For several hours, until the next day, the negotiations proceeded, but the Americans still refused to give Prestan the cargo of weapons. Meanwhile, Dow and the other prisoners were taken to the Panamanian base to be executed by a firing squad. Soon after, Mr. Wright ordered that the weapons be given up as it was the only means of releasing the hostages. Unknowingly, Kane was distracting the rebels while the Colombian Army approached Colón. Eventually Prestan became alarmed and supposedly ordered his men to begin burning the city, but it was later determined that he never gave any such order; each party blamed the other for starting the fire, for which Prestán was hanged and later absolved by "resolución No. 101-30-48 de 24 de Septiembre").
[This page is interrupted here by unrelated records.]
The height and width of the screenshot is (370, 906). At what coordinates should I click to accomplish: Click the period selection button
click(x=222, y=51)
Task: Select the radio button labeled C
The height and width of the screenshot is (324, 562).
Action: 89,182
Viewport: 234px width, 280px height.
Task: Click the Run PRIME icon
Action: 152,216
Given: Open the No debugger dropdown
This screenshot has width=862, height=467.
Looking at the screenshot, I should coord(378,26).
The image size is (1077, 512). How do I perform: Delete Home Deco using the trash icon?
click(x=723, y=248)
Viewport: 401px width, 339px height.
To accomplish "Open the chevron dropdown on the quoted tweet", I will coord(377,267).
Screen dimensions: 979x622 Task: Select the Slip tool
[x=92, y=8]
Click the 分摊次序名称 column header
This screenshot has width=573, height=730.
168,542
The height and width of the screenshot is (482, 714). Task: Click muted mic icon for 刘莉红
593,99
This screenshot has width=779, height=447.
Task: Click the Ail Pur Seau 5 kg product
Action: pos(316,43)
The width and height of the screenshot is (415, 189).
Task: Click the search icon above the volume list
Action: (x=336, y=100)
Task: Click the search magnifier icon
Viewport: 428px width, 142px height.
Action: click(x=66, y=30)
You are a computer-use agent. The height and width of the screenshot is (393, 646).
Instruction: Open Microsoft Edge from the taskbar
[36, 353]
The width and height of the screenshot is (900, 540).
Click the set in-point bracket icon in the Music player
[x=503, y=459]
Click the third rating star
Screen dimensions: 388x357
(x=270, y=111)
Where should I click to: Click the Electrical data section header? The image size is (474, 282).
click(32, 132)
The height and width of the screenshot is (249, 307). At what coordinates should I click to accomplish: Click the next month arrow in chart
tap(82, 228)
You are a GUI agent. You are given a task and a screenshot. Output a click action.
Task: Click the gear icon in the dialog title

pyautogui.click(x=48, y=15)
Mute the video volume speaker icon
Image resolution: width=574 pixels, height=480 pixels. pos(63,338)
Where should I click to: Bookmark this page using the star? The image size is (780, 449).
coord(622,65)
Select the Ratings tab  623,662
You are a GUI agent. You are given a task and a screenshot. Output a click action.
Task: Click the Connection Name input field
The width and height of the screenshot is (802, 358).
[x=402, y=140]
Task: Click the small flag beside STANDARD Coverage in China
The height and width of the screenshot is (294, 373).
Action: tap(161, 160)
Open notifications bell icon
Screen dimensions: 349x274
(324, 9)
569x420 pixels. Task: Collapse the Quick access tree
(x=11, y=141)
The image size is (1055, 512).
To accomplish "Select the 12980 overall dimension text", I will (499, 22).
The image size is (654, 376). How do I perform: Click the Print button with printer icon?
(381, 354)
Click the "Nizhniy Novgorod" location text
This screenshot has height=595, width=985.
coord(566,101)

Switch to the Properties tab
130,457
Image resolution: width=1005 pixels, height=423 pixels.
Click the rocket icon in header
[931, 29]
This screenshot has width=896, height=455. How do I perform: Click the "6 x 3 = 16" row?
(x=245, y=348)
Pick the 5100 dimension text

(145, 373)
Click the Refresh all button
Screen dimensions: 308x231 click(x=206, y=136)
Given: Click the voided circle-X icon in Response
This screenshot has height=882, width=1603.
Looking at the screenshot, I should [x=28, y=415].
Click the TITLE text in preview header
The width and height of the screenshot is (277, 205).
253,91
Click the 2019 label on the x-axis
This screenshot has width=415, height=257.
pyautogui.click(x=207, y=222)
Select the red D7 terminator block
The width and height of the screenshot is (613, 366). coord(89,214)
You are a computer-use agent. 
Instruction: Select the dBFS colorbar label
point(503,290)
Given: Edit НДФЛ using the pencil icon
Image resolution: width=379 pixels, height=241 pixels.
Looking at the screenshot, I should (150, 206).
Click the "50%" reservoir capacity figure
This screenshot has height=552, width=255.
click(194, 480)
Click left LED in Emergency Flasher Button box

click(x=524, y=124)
Shortly thereafter the Colombian federals launched their attack. For a few hours the Panamanians held their position while the city burned around them until they were finally routed during the last Colombian charge. A detachment of about 100 marines and sailors from the Galena then landed at the request of the Colombian government and 600 more men and two cannons from the USS Tennessee arrived within the next few days. Admiral James Edward Jouett assumed command of the American forces which were tasked with protecting American property. This was hard because the fire quickly spread throughout Colón, causing great damage. Several of the destroyed buildings were American- or European-owned and damages amounted to the millions, though compensation was never paid.

Colón burned for days and the American garrison withdrew without doing much to save the city. United States citizens were also evacuated along with other foreign nationals. The American government responded to the incident by sending men to occupy both Colón, for a second time, and the city of Panama. There were no American casualties but between the Panamanians and the Colombians, eighteen people were killed and many more were wounded in action or in the fire.

In response to the American intervention, Chile sent the protected cruiser Esmeralda to Panama City, arriving on April 28. The Esmeralda's captain was ordered to stop by any means an eventual annexation of Panama by the United States. According to a U.S. publication in August 1885, right after the Panama events, "[The Esmeralda] could destroy our whole navy, ship by ship and never be touched once." By the time the Esmeralda arrived to Panama, however, the conflict had already been resolved as the United States withdrew from Panama and the Colombian government retook control of the city on April 30.